EXERCISE PROMPT ▸
What is needed is an exact copy of every line from the one containing "You are a GUI" through the end of the entries; please set it down without any pictures.

RECORDS ▸
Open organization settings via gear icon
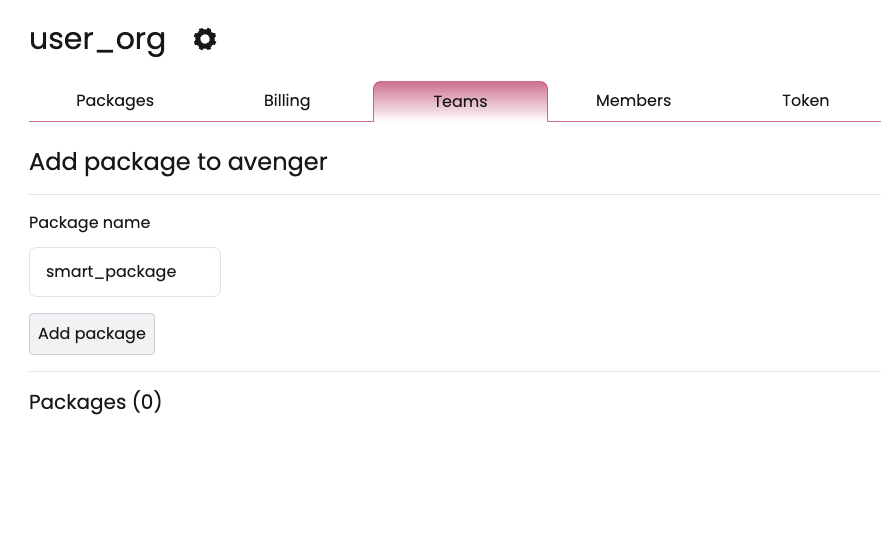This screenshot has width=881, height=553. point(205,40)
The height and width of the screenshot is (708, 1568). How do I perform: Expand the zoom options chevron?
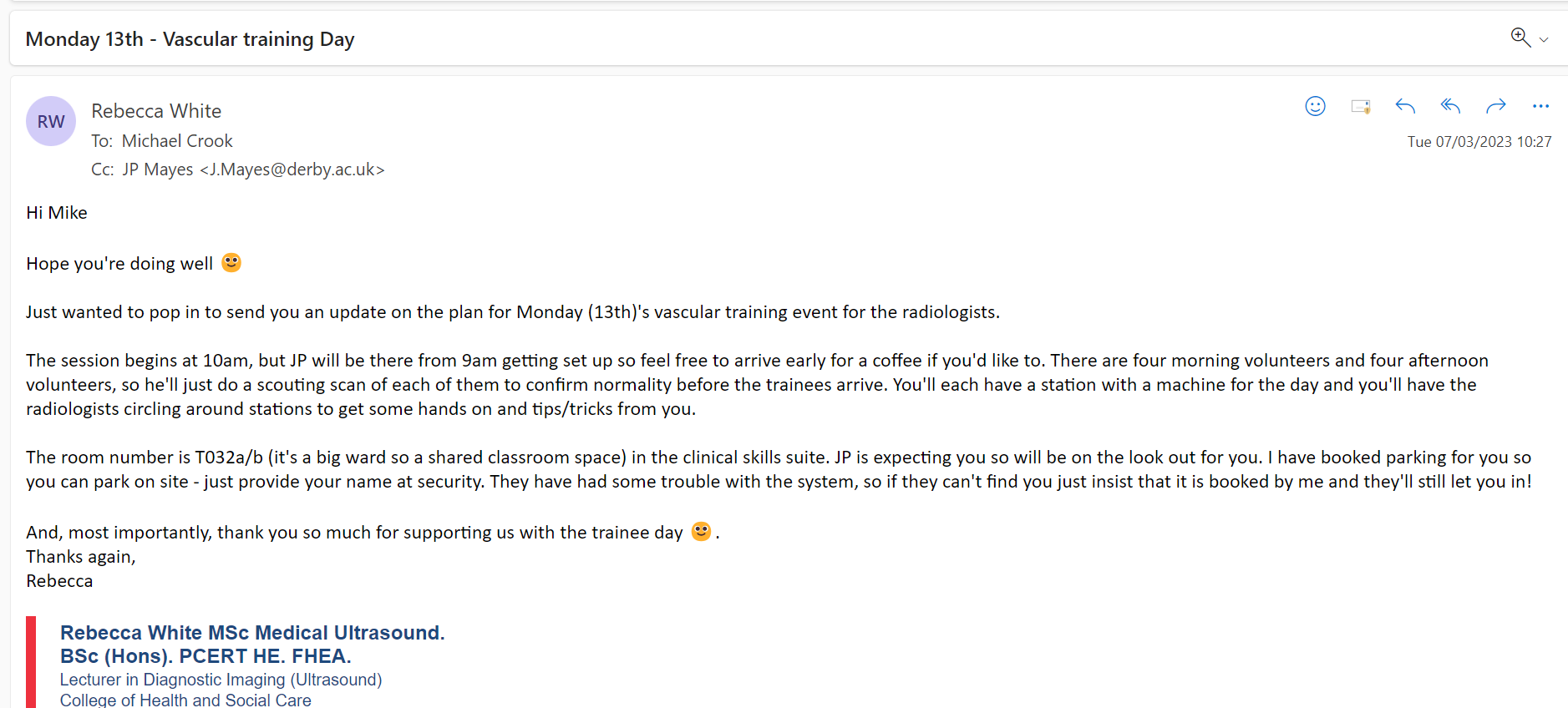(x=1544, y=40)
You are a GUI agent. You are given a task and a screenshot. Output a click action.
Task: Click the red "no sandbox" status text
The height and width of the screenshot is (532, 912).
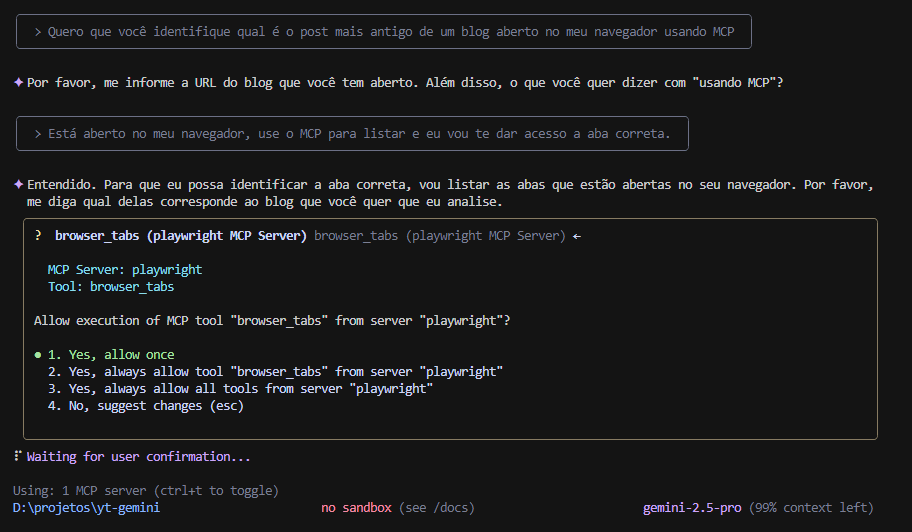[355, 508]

SOLUTION FOR THIS EXERCISE ▸
You are a GUI agent. You are given a task and a screenshot. Output a click action.
Task: Click the red "no sandbox" status text
The height and width of the screenshot is (532, 912).
[355, 508]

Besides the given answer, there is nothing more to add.